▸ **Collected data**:
• • •
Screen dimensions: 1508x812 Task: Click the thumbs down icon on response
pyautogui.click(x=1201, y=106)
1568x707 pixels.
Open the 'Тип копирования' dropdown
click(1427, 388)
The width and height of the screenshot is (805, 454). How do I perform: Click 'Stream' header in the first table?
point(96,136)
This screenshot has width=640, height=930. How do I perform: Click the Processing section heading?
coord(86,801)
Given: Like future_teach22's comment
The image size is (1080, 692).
• • •
With nothing left out, copy every record exactly.

▸ **Answer space**:
Screen dimensions: 1508x812 Task: Click the thumbs down icon on response
pyautogui.click(x=1201, y=106)
1568x707 pixels.
Open the 'Тип копирования' dropdown
click(1427, 388)
The width and height of the screenshot is (805, 454). How do I perform: Click 'Stream' header in the first table?
point(96,136)
This screenshot has width=640, height=930. How do I perform: Click the Processing section heading?
coord(86,801)
Given: Like future_teach22's comment
The image size is (1080, 692).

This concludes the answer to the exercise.